Unemployment fraud penalties

Posted by: Nov 10, 2014By Brian Stutheit

Despite knowing that it is improper and unlawful, the Colorado Department of Labor’s Unemployment Insurance Integrity
Benefit Payment Control section  continues to send citizens demands for repayment which include a 65% penalty for fraud.  This is outrageous.

It is the Benefit Payment Control people who send out notices of overpayment and demands for repayment of benefits.  These collectors routinely assume that someone fraudulently under reported wages from part time work, or miscalculated earnings.  Often these collectors never even ask the benefit recipient to explain a deviation between what they told Unemployment they were earning from part time work and what actual earnings were.

Once they have assumed fraud, the collectors demand repayment plus a penalty.  They always demand a 65% penalty.  This is what is unlawful.
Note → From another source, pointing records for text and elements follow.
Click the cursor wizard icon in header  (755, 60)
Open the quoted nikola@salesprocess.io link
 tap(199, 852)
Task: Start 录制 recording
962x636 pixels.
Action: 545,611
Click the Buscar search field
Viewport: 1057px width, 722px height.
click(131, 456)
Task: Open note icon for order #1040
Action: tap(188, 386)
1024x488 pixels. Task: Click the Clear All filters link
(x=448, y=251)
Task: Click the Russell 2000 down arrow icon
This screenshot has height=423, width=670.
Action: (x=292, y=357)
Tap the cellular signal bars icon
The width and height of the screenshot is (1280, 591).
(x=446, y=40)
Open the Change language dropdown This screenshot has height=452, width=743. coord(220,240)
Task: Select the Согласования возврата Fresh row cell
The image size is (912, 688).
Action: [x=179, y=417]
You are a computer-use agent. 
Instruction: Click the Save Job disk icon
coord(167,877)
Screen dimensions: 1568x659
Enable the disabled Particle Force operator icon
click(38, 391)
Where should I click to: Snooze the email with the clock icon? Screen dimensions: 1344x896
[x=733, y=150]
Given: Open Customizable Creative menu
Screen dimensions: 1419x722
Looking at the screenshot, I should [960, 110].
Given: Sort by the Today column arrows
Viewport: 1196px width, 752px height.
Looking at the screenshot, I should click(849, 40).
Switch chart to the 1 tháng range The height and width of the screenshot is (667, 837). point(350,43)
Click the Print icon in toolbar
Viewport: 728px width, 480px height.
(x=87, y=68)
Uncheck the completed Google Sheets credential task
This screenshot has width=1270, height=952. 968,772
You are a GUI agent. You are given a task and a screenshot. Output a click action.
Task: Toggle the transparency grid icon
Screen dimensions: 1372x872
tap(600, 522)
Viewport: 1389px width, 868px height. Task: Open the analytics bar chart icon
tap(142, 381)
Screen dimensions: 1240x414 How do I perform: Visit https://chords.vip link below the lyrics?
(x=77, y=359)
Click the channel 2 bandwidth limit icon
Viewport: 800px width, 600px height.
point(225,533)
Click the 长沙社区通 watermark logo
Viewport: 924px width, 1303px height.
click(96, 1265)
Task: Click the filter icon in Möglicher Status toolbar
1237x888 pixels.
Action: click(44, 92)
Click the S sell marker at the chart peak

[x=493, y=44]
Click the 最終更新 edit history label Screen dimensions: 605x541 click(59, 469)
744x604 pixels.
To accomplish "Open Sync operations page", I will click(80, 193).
The penalty for overpayment as a result of willful misrepresentation was amended by House Bill 1124 in 2013. The Bill raised the penalty for fraudulent receipt of benefits from 50% to 65%. The revised penalty was only to be imposed upon improper payments received after August 7, 2013.  However, Colorado has been demanding the 65% penalty against everyone it decides should be penalized, no matter when benefits were received.  They leave it to benefit recipients to learn that they are being assessed unlawfully high benefits.  For a government agency to act so carelessly, or cavalierly, is wrong.  Stutheit & Gartland, P.C. is contacting the press  and the office of Governor Hickenlooper about this. We are exploring a class action lawsuit to return unlawful penalties.

If you get a repayment demand, do not let them assess penalties without a fight.